In January, I did the unthinkable — in this economy, at least — I quit my job to travel for three months through India and Southeast Asia. Some people thought my decision was reckless because taking that much time away from work early on in my career would hinder my success.
But I believe the opposite; in my time away, I learned things that not only broadened my personal outlook, but that also helped me become more confident in pursuing career goals. Here are eight skills that I believe travelers possess that will be a benefit to me today and for years to come.
1. Travelers are curious, patient, and decisive
If you’re like me, when you book a trip, you can’t wait to tear through a Lonely Planet guidebook and scour travel forums. That same razor-sharp focus has come in handy when I’ve applied for grants or funding, pitched a big article, or hunted down data for a presentation.
Moreover, when confronted with last-minute changes and obstacles, the hurdles I overcame while traveling — e.g. should I eat the slimy meat or shouldn’t I? — make me feel prepared to make decisions.
2. Travelers take risks
Not everyone has the courage to propose a new idea or to pursue something that could be just out of reach. Not so with travelers!
While not every gamble pays off, having the courage to take a chance can have huge payoffs when things work out.

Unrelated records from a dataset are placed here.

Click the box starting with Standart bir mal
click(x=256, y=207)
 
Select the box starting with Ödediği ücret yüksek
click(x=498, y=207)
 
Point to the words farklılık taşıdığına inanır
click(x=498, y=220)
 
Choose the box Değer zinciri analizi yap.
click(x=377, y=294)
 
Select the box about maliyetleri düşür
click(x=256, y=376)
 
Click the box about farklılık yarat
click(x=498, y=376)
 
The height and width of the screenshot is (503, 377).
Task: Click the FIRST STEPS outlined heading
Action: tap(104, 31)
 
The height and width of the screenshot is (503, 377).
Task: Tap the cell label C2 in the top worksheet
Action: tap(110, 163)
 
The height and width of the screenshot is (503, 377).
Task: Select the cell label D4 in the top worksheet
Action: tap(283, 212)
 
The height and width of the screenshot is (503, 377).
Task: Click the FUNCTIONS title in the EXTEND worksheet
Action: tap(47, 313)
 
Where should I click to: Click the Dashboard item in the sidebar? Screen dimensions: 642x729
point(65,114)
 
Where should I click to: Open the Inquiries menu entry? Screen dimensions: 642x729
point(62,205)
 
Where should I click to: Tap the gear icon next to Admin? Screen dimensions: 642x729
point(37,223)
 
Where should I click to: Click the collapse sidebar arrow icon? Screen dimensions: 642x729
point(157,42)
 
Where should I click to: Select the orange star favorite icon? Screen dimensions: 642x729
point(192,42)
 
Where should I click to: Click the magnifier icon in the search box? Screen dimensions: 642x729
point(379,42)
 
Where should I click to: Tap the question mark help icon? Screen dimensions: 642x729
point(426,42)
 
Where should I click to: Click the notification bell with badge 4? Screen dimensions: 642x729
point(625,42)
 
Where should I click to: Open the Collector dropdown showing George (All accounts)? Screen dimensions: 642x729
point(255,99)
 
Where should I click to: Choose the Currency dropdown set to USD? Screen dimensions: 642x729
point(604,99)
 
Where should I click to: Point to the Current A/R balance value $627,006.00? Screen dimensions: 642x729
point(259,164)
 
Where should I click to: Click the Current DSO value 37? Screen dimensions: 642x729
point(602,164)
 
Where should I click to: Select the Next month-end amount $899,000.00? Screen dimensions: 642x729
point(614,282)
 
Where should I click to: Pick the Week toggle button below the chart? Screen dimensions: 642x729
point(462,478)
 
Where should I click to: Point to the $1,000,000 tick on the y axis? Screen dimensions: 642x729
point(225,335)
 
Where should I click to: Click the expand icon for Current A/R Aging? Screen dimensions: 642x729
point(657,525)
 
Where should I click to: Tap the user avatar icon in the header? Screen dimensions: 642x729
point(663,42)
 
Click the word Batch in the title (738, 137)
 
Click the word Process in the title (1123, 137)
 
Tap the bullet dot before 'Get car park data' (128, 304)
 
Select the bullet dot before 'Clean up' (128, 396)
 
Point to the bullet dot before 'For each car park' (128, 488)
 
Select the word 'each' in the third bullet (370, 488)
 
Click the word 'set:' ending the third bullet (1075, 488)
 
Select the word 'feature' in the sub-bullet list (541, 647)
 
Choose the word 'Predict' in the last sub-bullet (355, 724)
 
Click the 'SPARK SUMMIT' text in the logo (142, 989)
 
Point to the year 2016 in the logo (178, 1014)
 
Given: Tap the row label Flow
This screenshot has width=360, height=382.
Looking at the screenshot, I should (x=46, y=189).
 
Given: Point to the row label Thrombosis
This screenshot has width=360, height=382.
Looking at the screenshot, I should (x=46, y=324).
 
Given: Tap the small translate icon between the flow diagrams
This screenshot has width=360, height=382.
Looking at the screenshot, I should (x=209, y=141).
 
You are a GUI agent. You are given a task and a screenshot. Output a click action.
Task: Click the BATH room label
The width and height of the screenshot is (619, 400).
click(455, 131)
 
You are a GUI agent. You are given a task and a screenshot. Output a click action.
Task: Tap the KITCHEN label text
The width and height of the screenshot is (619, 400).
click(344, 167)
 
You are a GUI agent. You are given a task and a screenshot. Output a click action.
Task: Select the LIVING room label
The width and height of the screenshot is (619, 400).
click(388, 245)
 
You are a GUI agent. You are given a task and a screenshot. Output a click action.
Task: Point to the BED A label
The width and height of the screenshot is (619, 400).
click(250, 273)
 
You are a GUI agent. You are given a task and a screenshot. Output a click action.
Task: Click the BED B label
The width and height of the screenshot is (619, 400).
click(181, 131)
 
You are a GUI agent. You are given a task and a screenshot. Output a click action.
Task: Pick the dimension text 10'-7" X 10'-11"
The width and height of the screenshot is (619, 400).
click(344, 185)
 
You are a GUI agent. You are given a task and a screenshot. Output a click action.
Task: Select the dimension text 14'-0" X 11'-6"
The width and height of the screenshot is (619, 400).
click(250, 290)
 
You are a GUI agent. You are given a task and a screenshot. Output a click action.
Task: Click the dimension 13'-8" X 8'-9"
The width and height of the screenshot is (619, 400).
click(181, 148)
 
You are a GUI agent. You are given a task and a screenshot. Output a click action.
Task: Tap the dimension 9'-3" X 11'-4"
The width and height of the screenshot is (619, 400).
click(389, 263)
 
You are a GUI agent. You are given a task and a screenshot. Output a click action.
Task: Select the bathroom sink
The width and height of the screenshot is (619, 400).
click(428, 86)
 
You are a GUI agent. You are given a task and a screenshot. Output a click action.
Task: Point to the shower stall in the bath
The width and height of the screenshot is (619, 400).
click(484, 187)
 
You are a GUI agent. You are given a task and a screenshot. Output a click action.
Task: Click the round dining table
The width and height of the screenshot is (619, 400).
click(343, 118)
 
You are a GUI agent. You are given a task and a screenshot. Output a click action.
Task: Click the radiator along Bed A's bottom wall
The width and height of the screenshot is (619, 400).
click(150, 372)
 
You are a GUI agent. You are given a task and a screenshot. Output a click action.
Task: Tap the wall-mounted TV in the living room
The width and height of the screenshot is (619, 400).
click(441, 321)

I wasn’t sure whether I should drive two hours and waste my last day in Bali for the chance to see a high priestess, but I went for it anyway, and I’ll always rank that experience among the most important in my life.
3. They are good at prioritizing
Travelers know all about prioritizing! Back in the working world, prioritizing your work is a lot like navigating a city: you divide your time between long- and short-term tasks and you can’t get derailed when something pops up that requires immediate attention. The longer you travel, the more you understand your body clock and which experiences are going to have the biggest payoff.
4. Travelers think clearly under pressure
In the heart of Varanasi, India, as in many cities abroad, there are no street signs and the roads are overcrowded with people. As a young American female, looking lost meant being swarmed, stared at and cat-called on a level beyond anything that New York’s streets ever challenged me with. Mastering the ability to keep calm, to tune out the chaos, and to focus on the task at hand in the middle of a bustling, foreign city makes dealing with even the most intense deadline or damage control at a 9-5 job a breeze.
5. Communication? Yeah. Travelers
A great deal of problems that arise in the workplace can be traced back to a lack of communication. Being able to establish a connection with superiors and subordinates alike and finding common ground with foreign clients are skills that I largely attribute to my experiences while traveling. Being able to communicate your ideas to people across languages, cultures, and belief systems — and understanding their ideas in turn — is necessary in order to get by. Communication leads to mutual respect, and that leads to better outcomes for everyone.
6. Travelers are flexible and resourceful
Look, even the best-laid travel plans can go awry. Competitors change tactics, investors stop funding, and projects fall through just like buses break down, flights are canceled, and protests break out in the middle of your trip to Thailand. A seasoned traveler, like a savvy businessperson, is solution-oriented and always works toward the best alternative.
7. They seek to know the unknown
Whether it’s chasing career goals or preparing to backpack through India, the unknown incites anxiety or fear among lots of people. However, travel is largely the search for the unknown. You don’t know what the overnight train in Vietnam will be like or what the next city will bring until you suck it up and go for it. And most of the time, the result is positive and fulfilling. Sure, most jobs involve quite a bit of routine and much of your career may be spent following the worn path laid out by others before you; but capitalizing on the few opportunities to chase the unknown can make all the difference.
8. Girls who travel use and trust their instincts
This may be my golden rule. While traveling, your intuition is in high demand: Is this person trustworthy or is he trying to rip us off? Is this place safe to walk at night or should we take a taxi? All of that intuitive exercise has allowed me place more trust in my gut instincts when it comes to a job interview or when to take a risks in the workplace. The ability to read people and situations is invaluable and — like traveling to a new destination or building a career — you have to figure it out for yourself.